Power PCB Component Layout
In the power supply PCB design process, from the electromagnetic compatibility (EMC) point of view, you need to focus on the following three main factors:
1、Input/output parameters: input voltage, current, frequency and other parameters will affect the selection and layout of components.
2、Device density: high-density device layout requires reasonable planning of component spacing and alignment to avoid electromagnetic interference.
3、Power consumption: The layout of high power consumption components needs to consider heat dissipation to avoid local overheating.
A practical rule is that the area occupied by surface mount components should be no more than 20% of the substrate, and the power dissipation per square inch should be no more than 2W.
In terms of component layout, the following principles should be followed:
1、Functional partitioning: Place digital circuits, analogue circuits and power supply circuits separately to reduce mutual interference.
2、Frequency isolation: Separate high-frequency circuits from low-frequency circuits to avoid interference of high-frequency signals with low-frequency circuits.
3、Sensitive component protection: Keep noise-prone components, small-current circuits, and high-current circuits away from logic circuits to protect sensitive components.
4、Interference source control: the clock circuit and high-frequency circuits and other major sources of interference and radiation should be arranged separately, away from sensitive circuits.
5、Input and output location: Input and output chips should be located close to the I/O exit of the hybrid IC package.
High-frequency component layout.
1、Shorten the connecting lines to reduce the distribution parameters and mutual electromagnetic interference.
2、Maintain distance between components susceptible to interference.
3、Inputs and outputs are far away from interference sources.
4、Oscillator close to the use of the clock chip position, away from the signal interface and low-level signal chip.
5、Components are arranged in parallel and parallel or perpendicular to one side of the substrate to reduce the distribution parameters between components.

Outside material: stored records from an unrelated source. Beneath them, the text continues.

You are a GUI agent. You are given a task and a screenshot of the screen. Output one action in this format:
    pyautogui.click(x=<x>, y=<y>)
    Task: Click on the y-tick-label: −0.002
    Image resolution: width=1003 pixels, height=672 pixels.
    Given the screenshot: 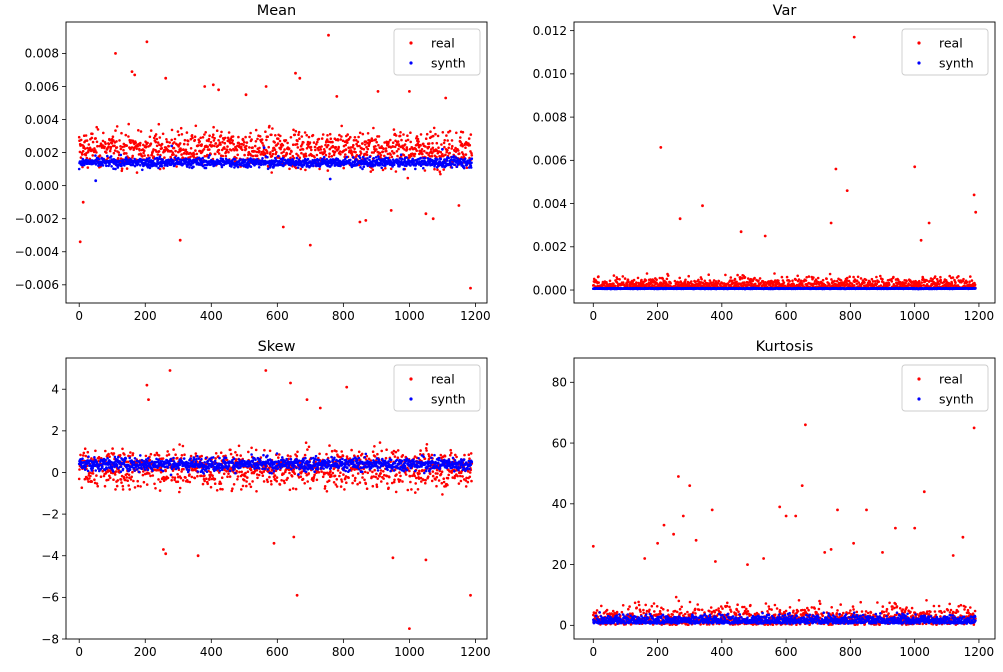 What is the action you would take?
    pyautogui.click(x=37, y=219)
    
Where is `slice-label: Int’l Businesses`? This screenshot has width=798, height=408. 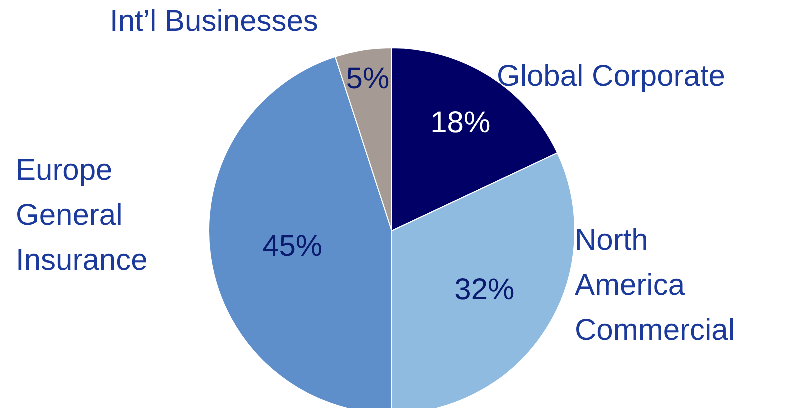 slice-label: Int’l Businesses is located at coordinates (214, 22).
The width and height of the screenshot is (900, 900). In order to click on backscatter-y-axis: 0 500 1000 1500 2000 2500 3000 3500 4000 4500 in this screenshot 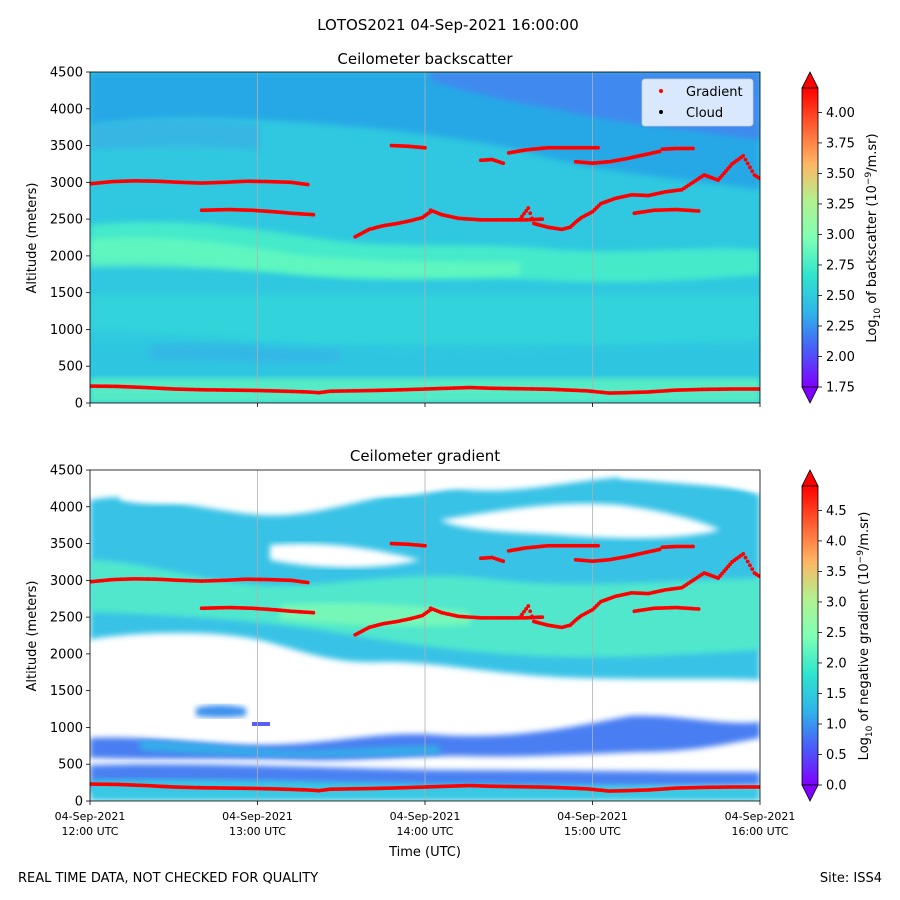, I will do `click(70, 239)`.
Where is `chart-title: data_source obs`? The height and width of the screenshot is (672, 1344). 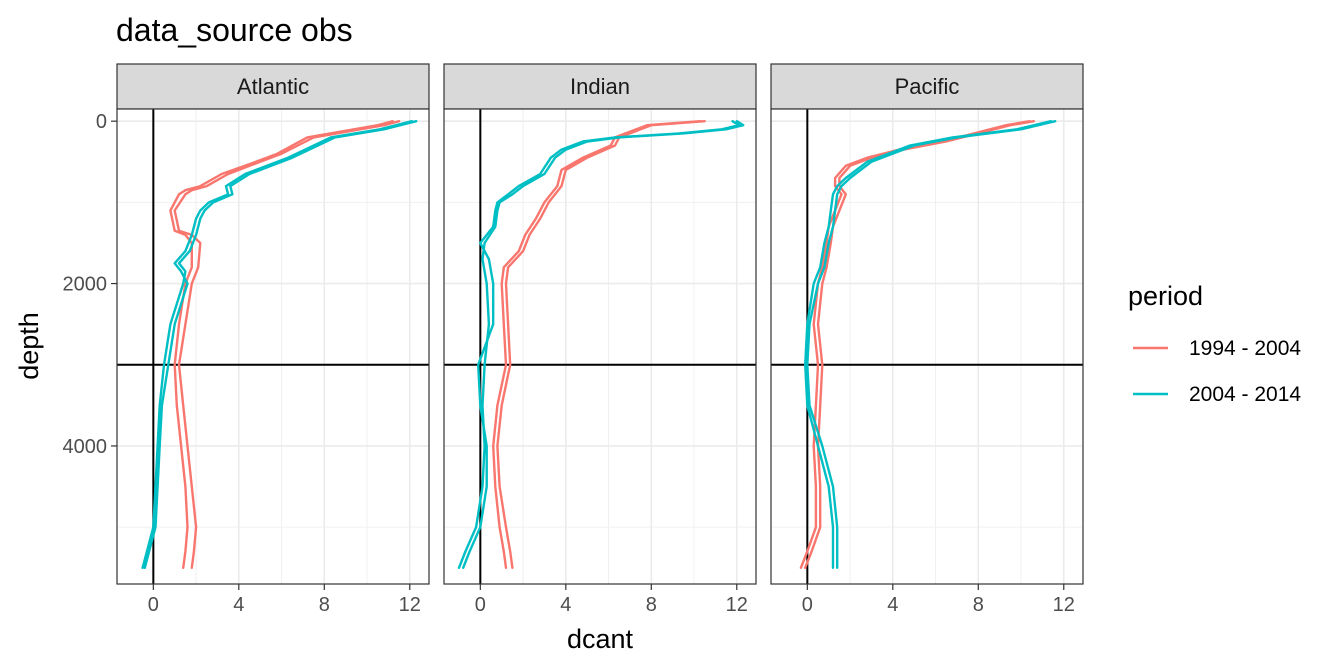
chart-title: data_source obs is located at coordinates (234, 30).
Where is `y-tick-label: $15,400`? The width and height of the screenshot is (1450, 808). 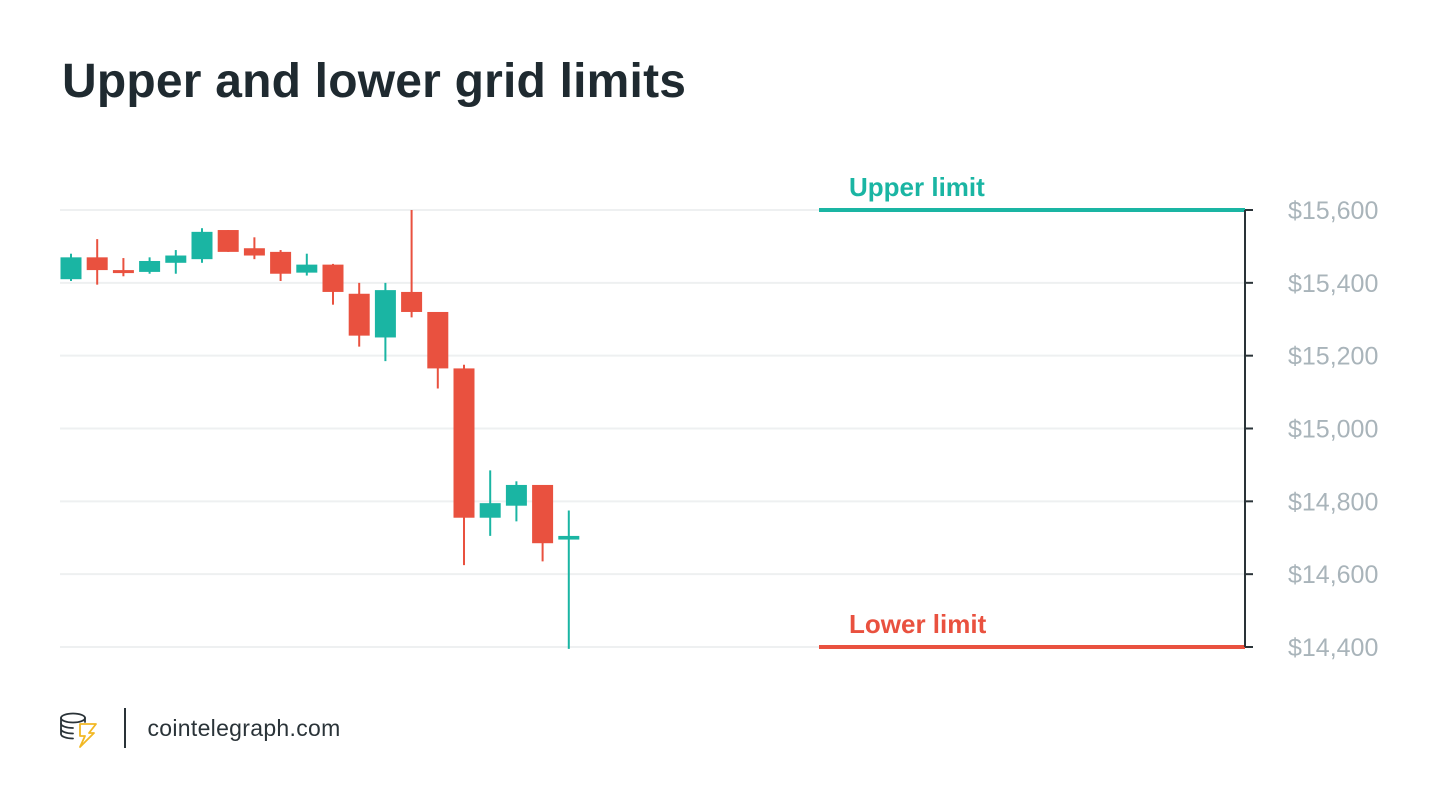 y-tick-label: $15,400 is located at coordinates (1333, 284).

6、The lead-in pads for power and ground should be arranged symmetrically, preferably evenly distributed.
7、The mounting area of the bare chip is connected to the most negative potential plane.
Multi-layer hybrid IC layer arrangement.
1、Power and ground layer allocation: power and ground layer is allocated in the inner layer, play the role of shielding layer, inhibit common mode RF interference inherent in the circuit board, reduce the distribution of high-frequency power impedance.
2、Power and ground layer adjacent: power supply plane and ground plane as close as possible to each other, generally ground plane in the power plane above, using interlayer capacitance as a power supply smoothing capacitance, while the ground plane on the power plane distribution of radiation current to play a shielding role.
3、Wiring layer arrangement: the wiring layer should be arranged as far as possible with the power supply or ground plane adjacent to produce flux cancellation effect.
Process and component selection
Hybrid integrated circuits have three manufacturing processes to choose from:
1、Single-layer thin-film process: suitable for high-speed, high-frequency and high packaging density of the circuit, but can only do a single layer of wiring and higher costs.
2、Multi-layer thick film process: lower cost of manufacturing multi-layer interconnect circuits, can reduce the board’s electromagnetic radiation and improve interference immunity.
3、Multi-layer co-fired thick film process: has a higher assembly density and better high frequency characteristics, is currently the mainstream technology of passive integration.
Component selection
1、Active components: try to use the bare chip, no bare chip can be used when the corresponding encapsulated chip.
2、 Surface-mounted chip: In order to get the best EMC characteristics, try to use the surface-mounted chip.
3、Clock frequency: In order to meet the technical specifications of the product under the premise, try to choose a low-speed clock, for example, in the HC can be used by no means use the AC, CMOS4000 can work without HC.
4、Capacitor selection: capacitors should have a low equivalent series resistance, to avoid large attenuation of the signal.
Summary
Power supply PCB design is a complex project that requires comprehensive consideration of a variety of factors, such as component layout, process selection, component selection and so on. Following the above principles and recommendations will help design a more reliable and stable power supply system and improve the overall performance and life of electronic products.